((

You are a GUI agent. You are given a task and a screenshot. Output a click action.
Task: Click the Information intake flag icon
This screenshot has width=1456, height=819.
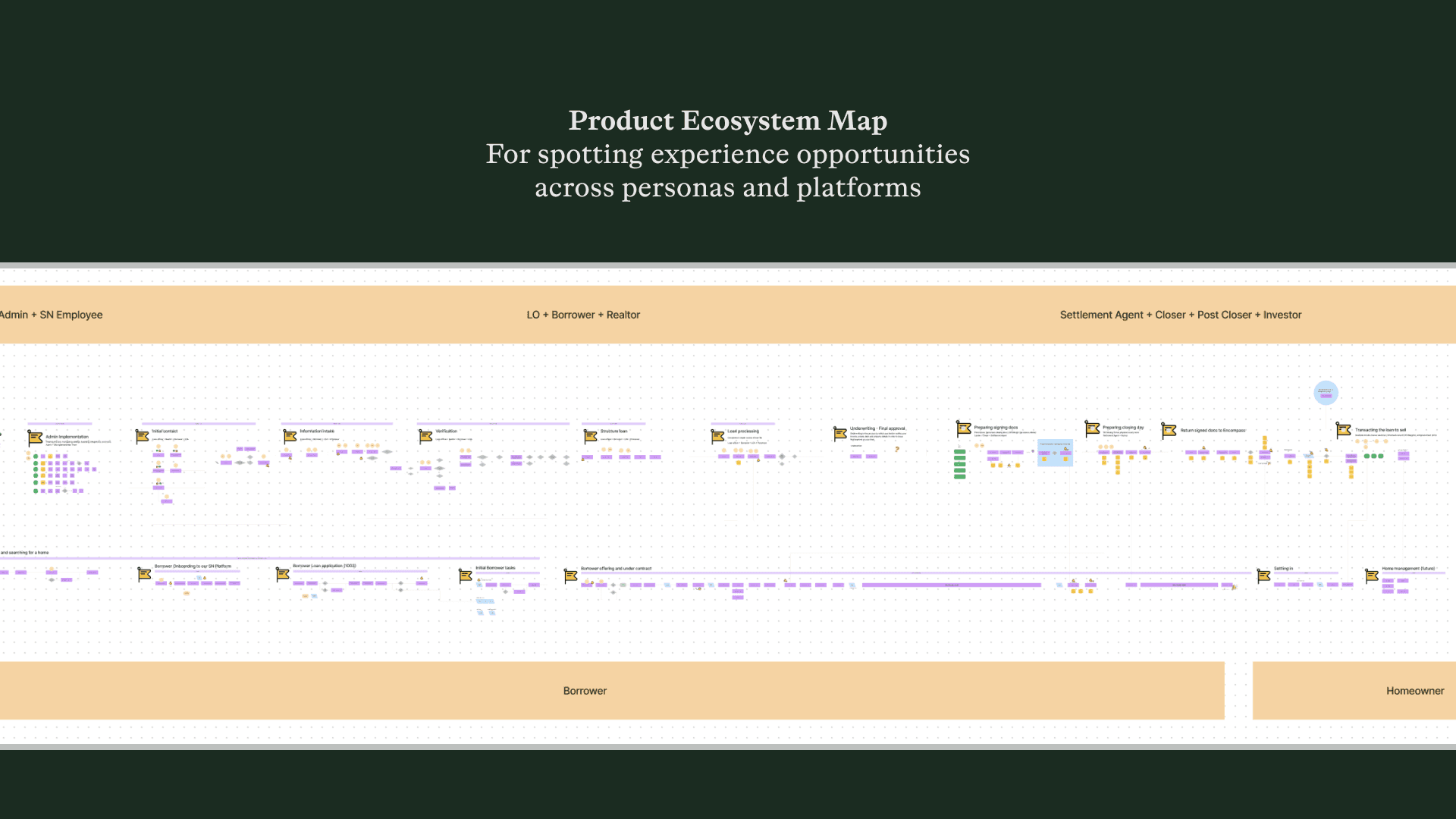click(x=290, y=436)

))
((

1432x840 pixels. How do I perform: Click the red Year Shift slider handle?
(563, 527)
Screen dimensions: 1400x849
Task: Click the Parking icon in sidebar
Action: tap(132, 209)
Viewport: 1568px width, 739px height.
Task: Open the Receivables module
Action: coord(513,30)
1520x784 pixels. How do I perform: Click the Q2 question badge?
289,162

))
((

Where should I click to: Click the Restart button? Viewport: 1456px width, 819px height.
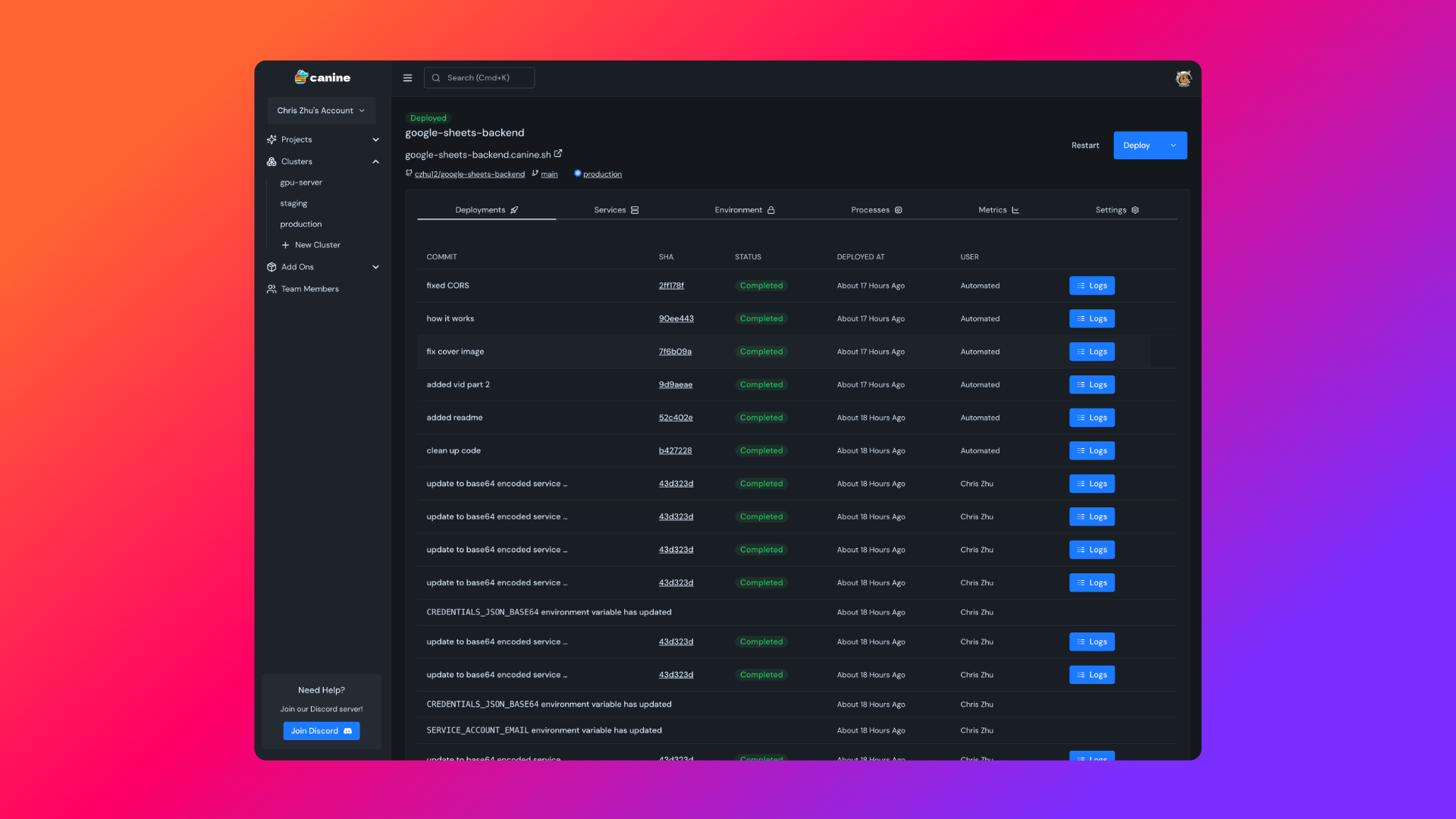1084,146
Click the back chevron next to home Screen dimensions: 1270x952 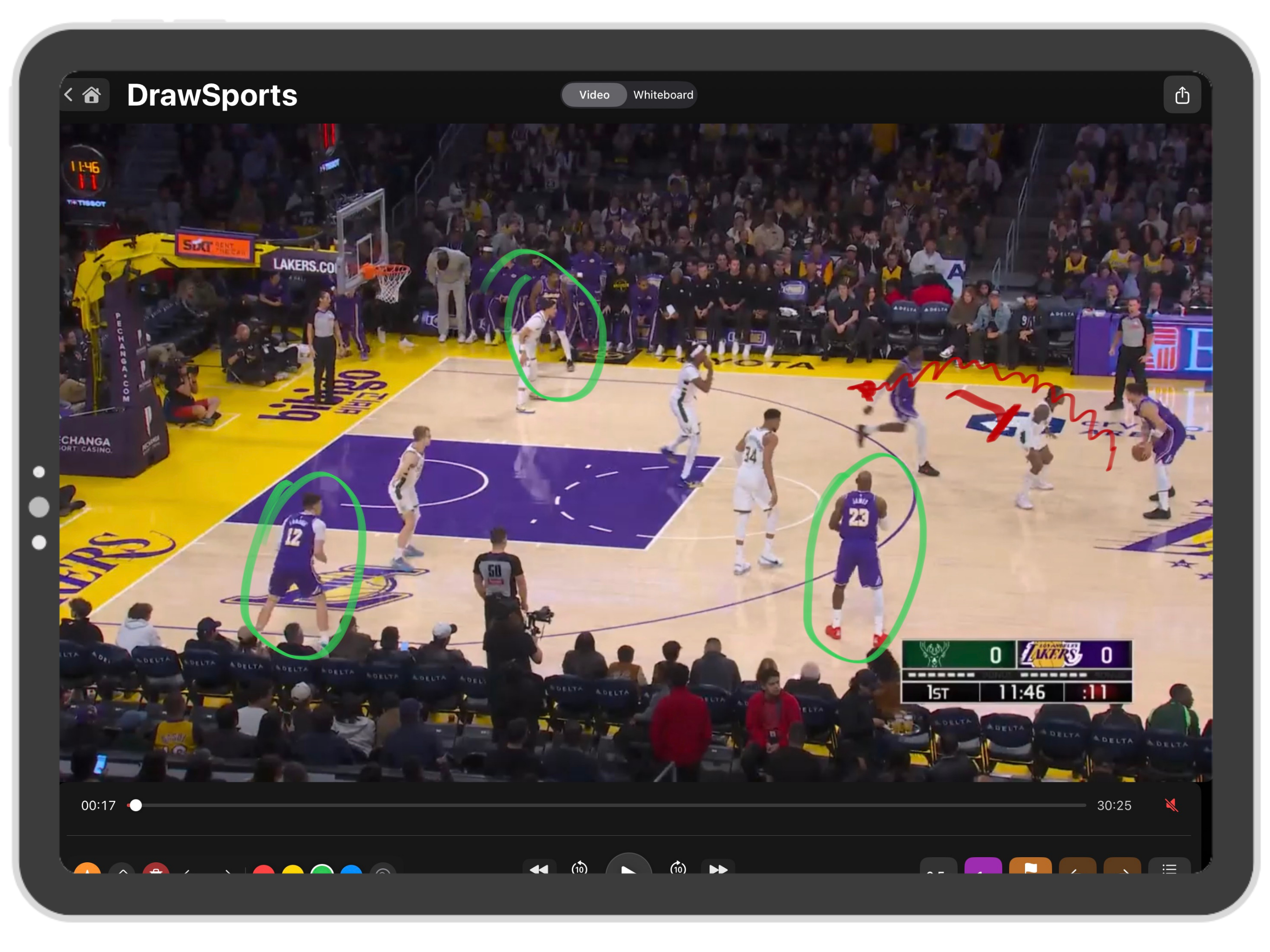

))

§ **What is being asked**
Output exactly the lines above, beginning at the one with "Where should I" and stopping after the one with "Click the back". Pictures are to be omitted.

§ **Answer to the exercise**
Where should I click to: Click the Restart button? Viewport: 1456px width, 819px height.
1084,146
Click the back chevron next to home Screen dimensions: 1270x952 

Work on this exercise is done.